Boğaz Köprüsü  karşıtı kampanyalar, ZAP suyu üzerine köprü yapımı gibi aktivitelerde bulundular.

İŞÇİ HAREKETLERİ

 İşçilerin sendikal örgütlenme çerçevesinde, Türk-İş’den ayrılarak, 1967 yılında kurulmuş olan DİSK çatısı altında örgütlenmeye başlamalarını önlemek için, İktidar muhalefetle de anlaşarak, İş ve Sendikalar Kanunlarında önemli değişiklikler yapan  teklifleri 1970 yılında kanunlaştırmaya başardı.Bu Yasa işçilerin örgütlenmesine ciddi kısıtlamalar getirmekteydi. DİSK doğrudan kendisini hedef alan bu Yasalara karşı direnmek için eylemler planladı.
İki yıldır İstanbul çevresindeki pek çok fabrikada grev ve direnişler şeklinde eylemlerde bulunmakta olan işçiler, DİSK’in çağrısına uyarak 15.Haziran.1970 günü, bulundukları bölgelerden üç kol halinde İstanbul kent merkezine doğru yürüyüşe geçtiler.
Gebze ilçesinden başlayan yürüyüşe E-5 üzerindeki fabrikalardan da büyük katılımlar oldu. Bu yürüyüş Göztepe’ye kadar ulaştı. Bir başka grup ise, Beykoz-Paşabahçe güzergahından Üsküdar’a kadar gelmişti.
İşçiler Bağdat caddesine ulaştığında polisin ateşi ile karşılaştılar. Ölen ve yaralananlar oldu.
Avrupa yakasında ise, Bakırköy, Topkapı, Gaziosmanpaşa’dan büyük işçi yürüyüşü başladı. 16 Haziran günü de devam eden olaylarda, şehir dışından gelen gruplarla  Topkapı’da buluşan işçiler, Sultanahmet üzerinden Eminönü’ne kadar geldiler. Valilik köprüleri açmak suretiyle işçilerin ilerlemesini engelledi. Zira, Levent ve Beyoğlu üzerindende büyük işçi grupları hareket halindeydi. Eylemleri DİSK düzenlemiş olmasına rağmen çok sayıda Türk-İş üyesi işçi de eyleme katılmış, toplam eylemci sayısının 70-80 bin dolayında olduğu tahmin edilmiştir.

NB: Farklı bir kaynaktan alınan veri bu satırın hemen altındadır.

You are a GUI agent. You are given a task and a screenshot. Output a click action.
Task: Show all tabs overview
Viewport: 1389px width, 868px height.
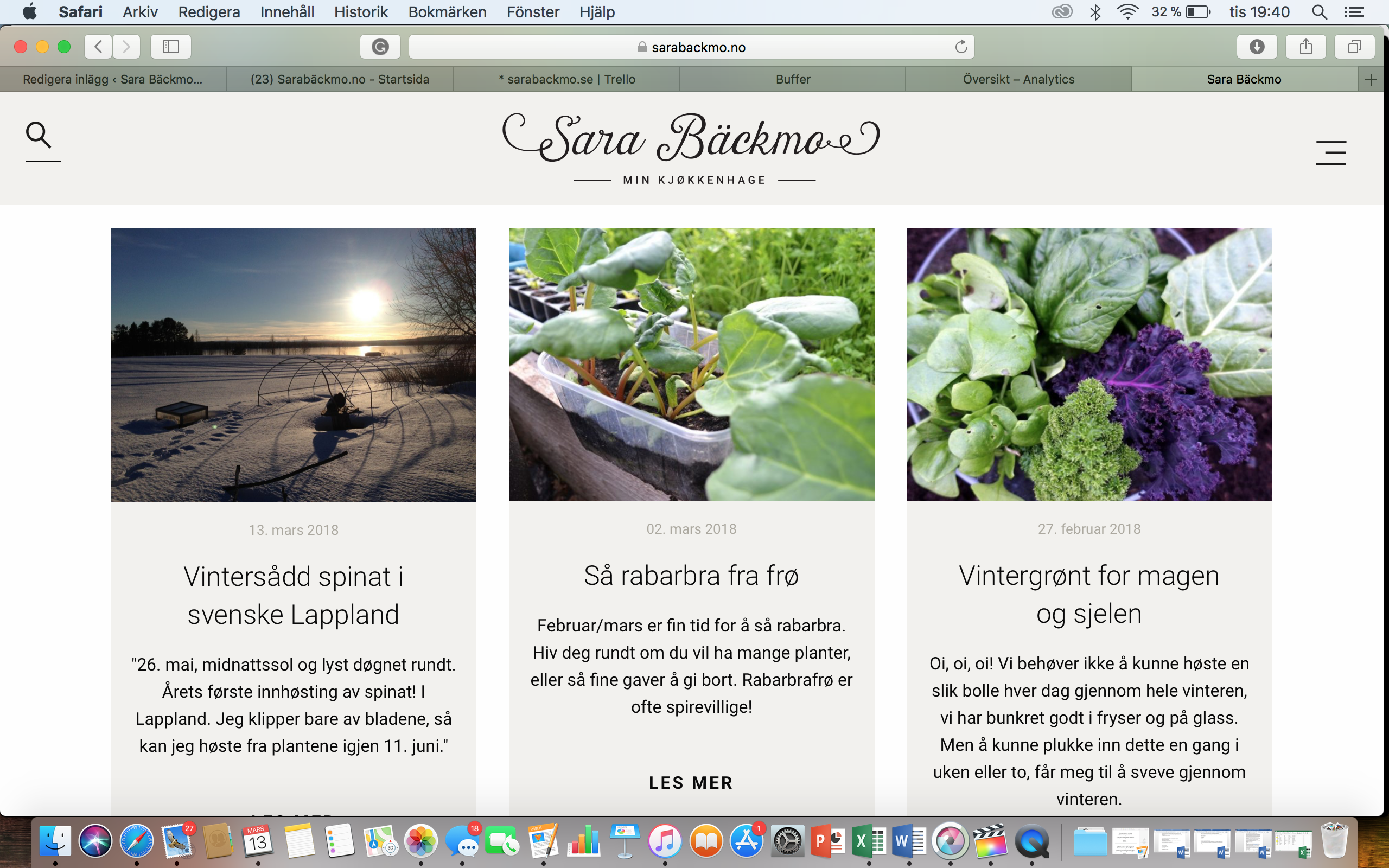(x=1354, y=47)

Olaylar karşısında Hükümet çareyi SIKIYÖNETİM  ilan etmekte buldu.
Bunun üzerine aynı gün akşama DİSK Genel Başkanı Kemal TÜRKLER, bir radyo konuşması ile EYLEMLERE SON VERİLDİĞİNİ  açıkladı.
Başkaca işçileri örgütleyecek kuruluş olmadığından eylemler sona erdi.
Yıllar sonra,otoriteler bu konuda, işçi sınıfının partisinin bulunmaması büyük eksiklikti şeklinde değerlendirmeler yapmışlardır.